How Toddlers Communicate
Between the ages of 2 and 3, toddlers have a huge jump in language skills:
- At age 2, most kids say at least 2 words together. By 30 months, they are saying 50 words or more and are understood about half of the time. They are using words like “I,” “me,” or “we.” By 30 months, most kids can follow 2-step instructions, like "Pick up the ball and bring it to Daddy."
- By age 3, a toddler's vocabulary usually is more than 200 words. Kids can string together 2- or 3-word sentences. They can talk with you in a conversation that has at least 2 back-and-forth exchanges.

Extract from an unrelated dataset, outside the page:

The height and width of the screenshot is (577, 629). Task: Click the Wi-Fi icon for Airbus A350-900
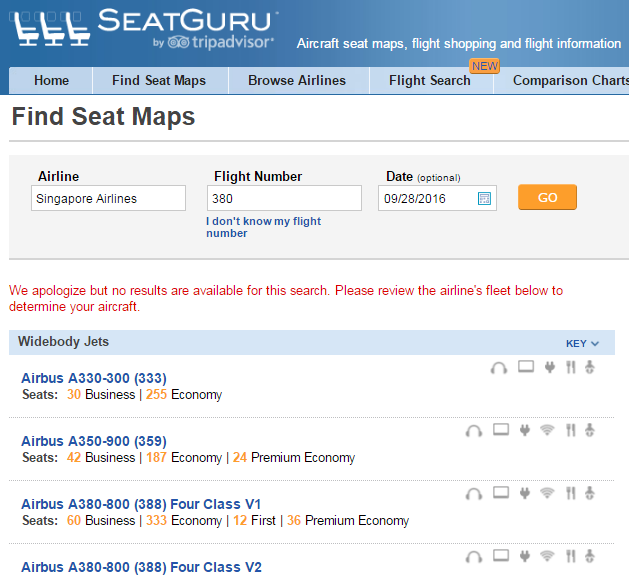point(547,431)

Other people can understand your toddler most of the time.
What Should I Do?
The more interactive conversation and play kids are involved in, the more they learn. Reading books, singing, playing word games, and simply talking to toddlers builds their vocabulary and teaches listening skills. Here are a few suggestions to help encourage your child's communication skills:
- Talk to your toddler about what they did during the day or plan to do tomorrow: "I think it's going to rain this afternoon. What shall we do?" Or discuss the day's events at bedtime.
- Play make-believe games.
- Read favorite books together and ask questions, like “What is this?” or “What is the bear doing?” Encourage your child to join in with words or let your child "read" to you.
When Should I Call the Doctor?
By 3 years old, most toddlers:
- say at least 50 words (by 30 months)
- name things in a book when you point and ask (by 30 months)
- say what action is happening in a picture, like running
- ask who, what, where, or why questions
- say their first name when asked
- are understood by others most of the time
Talk to your doctor if you are concerned about your toddler's language development or speech clarity, or if you think your child has trouble hearing.
Note: All information is for educational purposes only. For specific medical advice, diagnoses, and treatment, consult your doctor.